Picture of Martin Anderson

Martin Anderson

I'm Martin Anderson, a writer occupied exclusively with machine learning, artificial intelligence, big data, and closely-related topics, with an emphasis on image synthesis, computer vision, and NLP.

Share This Post

Adobe has released details of a DreamBooth-style product, titled InstantBooth, that obtains superior resemblance to a user’s input photos, while operating 100x faster than DreamBooth.

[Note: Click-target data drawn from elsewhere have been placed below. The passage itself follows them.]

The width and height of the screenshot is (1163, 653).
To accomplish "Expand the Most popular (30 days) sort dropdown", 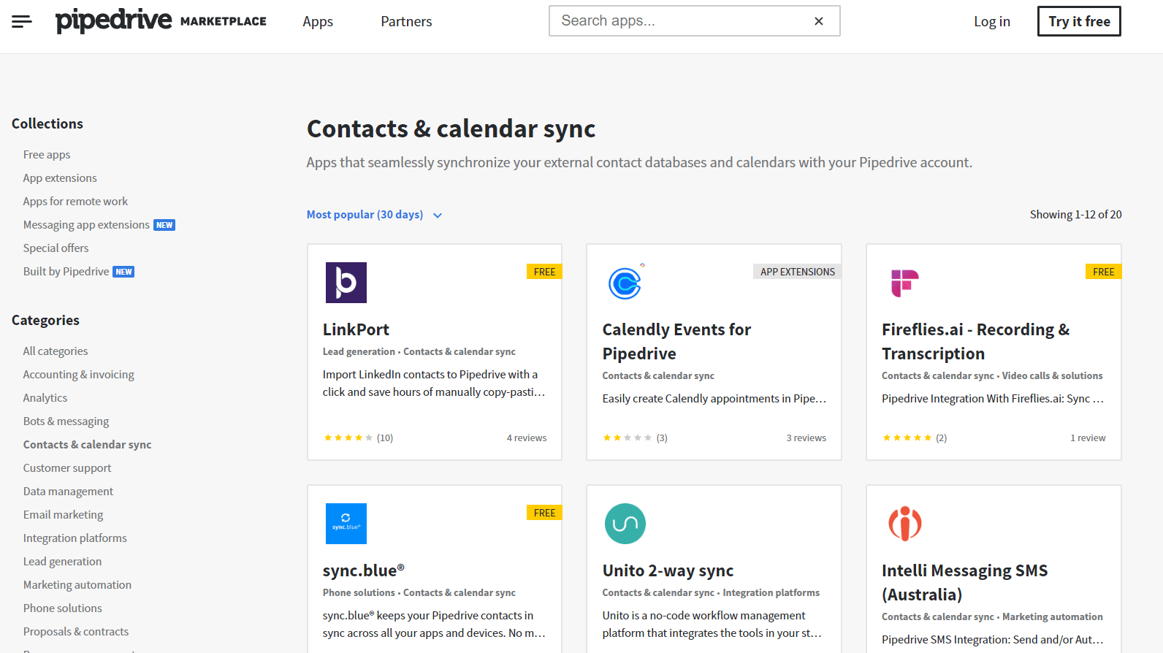I will 374,215.
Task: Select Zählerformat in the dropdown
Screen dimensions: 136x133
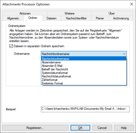Action: [84, 80]
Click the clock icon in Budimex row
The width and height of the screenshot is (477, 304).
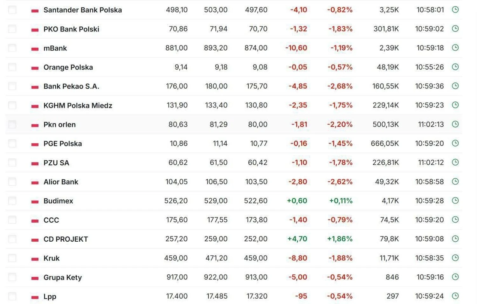(455, 200)
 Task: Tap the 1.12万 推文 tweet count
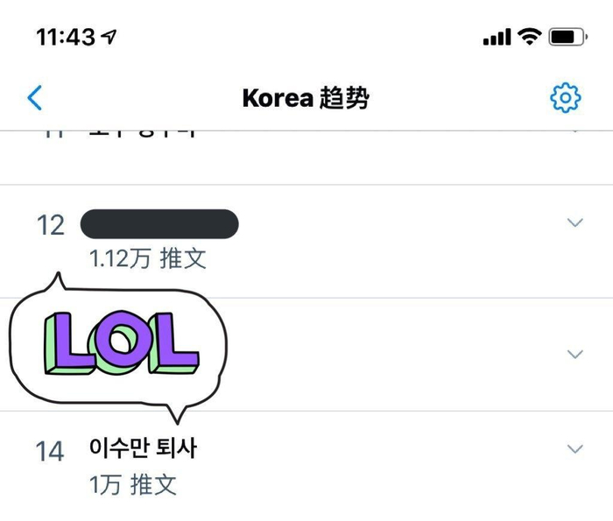[148, 258]
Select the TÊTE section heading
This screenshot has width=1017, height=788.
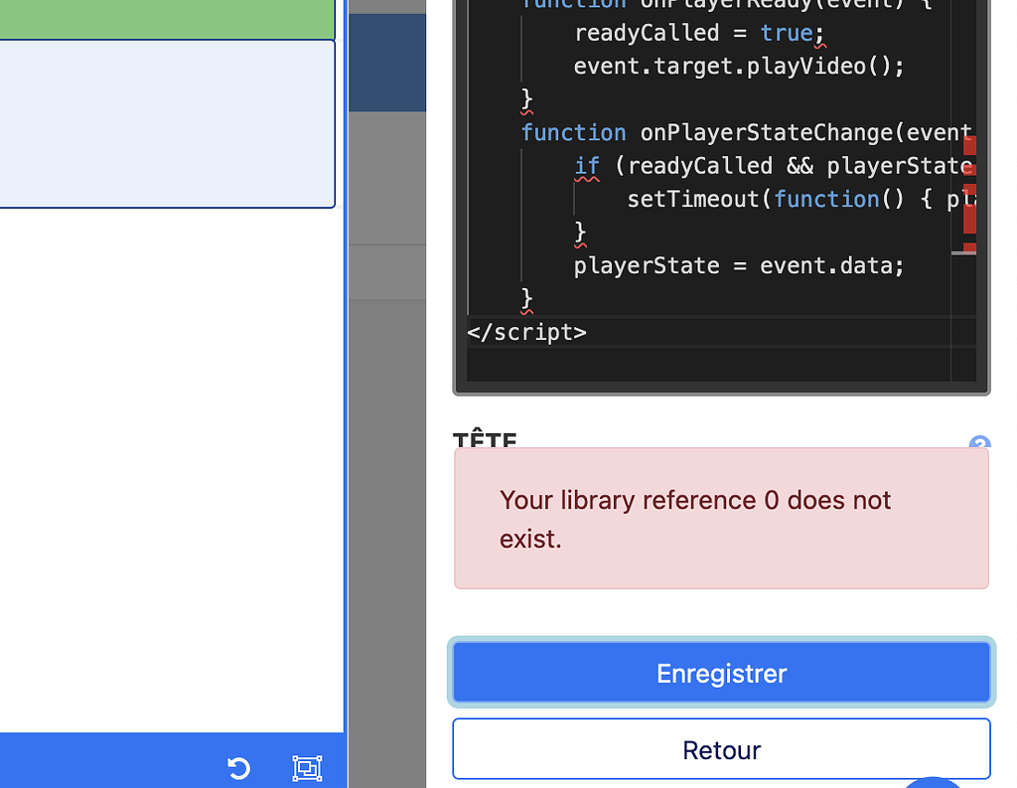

Like DreamBooth, InstantBooth can extrapolate a multi-dimensional concept of an individual from a handful of images (only five, in tests conducted for the paper), resulting in a system that can freely put the inserted identity into arbitrary situations, depending on the user prompt, as well as applying style transfer and other diverse transformations. Source: https://arxiv.org/pdf/2304.03411.pdf
Like DreamBooth, InstantBooth can extrapolate a multi-dimensional concept of an individual from a handful of images (only five, in tests conducted for the paper), resulting in a system that can freely put the inserted identity into arbitrary situations, depending on the user prompt, as well as applying style transfer and other diverse transformations. Source: https://arxiv.org/pdf/2304.03411.pdf

The system operates on much the same general principle as DreamBooth, in that the user supplies a small handful of images of a single individual, which the system then trains and refines until it has a general and adequately applicable latent concept of the person. This can then be freely used to create images of the subject in any number of possible scenarios, or in various styles.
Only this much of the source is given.